Friday 14 August 2015

Whiplash

Whiplash must be the only movie that hit me right in the face like a shit load of bricks. Gut-wrenching and thoroughly distasteful, for me at least. I could never sit through the whole of it again. And it's nothing to do with the superior acting and screenplay.

Whiplash gave me strong, cringing flashbacks of the emotional abuse I was a victim of by my father. Every insult, every threat, and every distrustful reconciliatory apology. I could do nothing but stare at the screen with a gaping mouth as if in surprise that someone stole my diary and picked out instances to flow on the screen.

I was able to identify with every attack hurled and every response, overt or inert. Looking at it playing in front of me like that made it all seem too real and too near.
No one should have to go through that.

But the problem comes when you set about to explain to people just how the emotional abuse is being played.

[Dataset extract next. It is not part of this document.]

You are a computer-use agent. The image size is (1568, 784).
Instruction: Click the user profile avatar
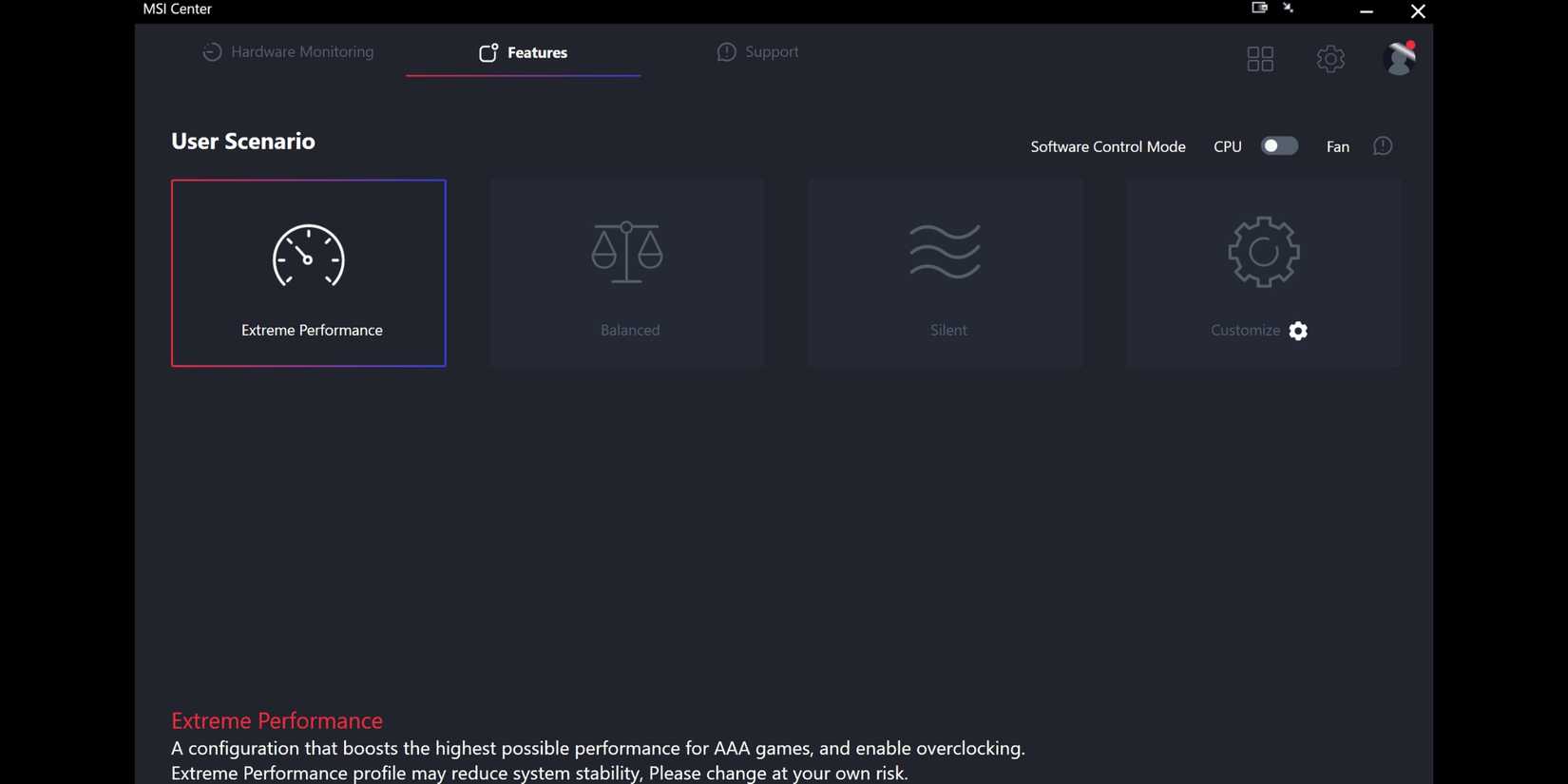[x=1399, y=59]
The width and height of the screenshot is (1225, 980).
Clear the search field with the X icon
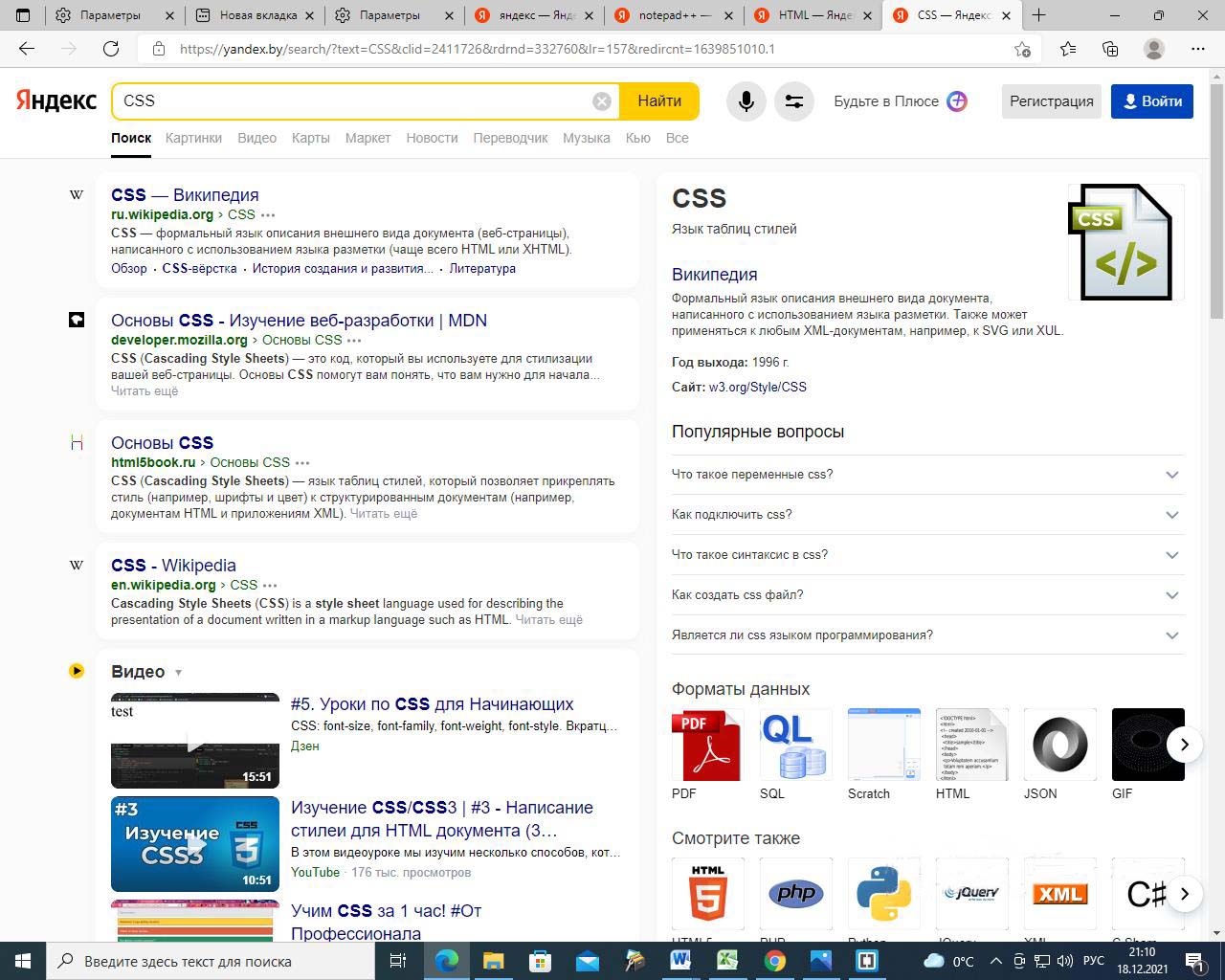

How can I deal with the passive dismissive reactions that try to downplay the effects of something that has me crippled day and night? Because the truth is, they're are not just words. 

The way Neiman consistently sought the approval of Fletcher hit close to home. I'm glad I was able to understand my father's behaviour early on. There are millions more who still justify it until much later on in their life. They blame themselves and litter their life with unnecessary guilt.

The ending of Whiplash just further condoned the abuse. Was getting fucked up in the head and ruining your life really worth finally perfecting the drum solo?
I guess it was for people who want to die the idealistic alcoholic death at 30 and have people debating about you at the dinner table.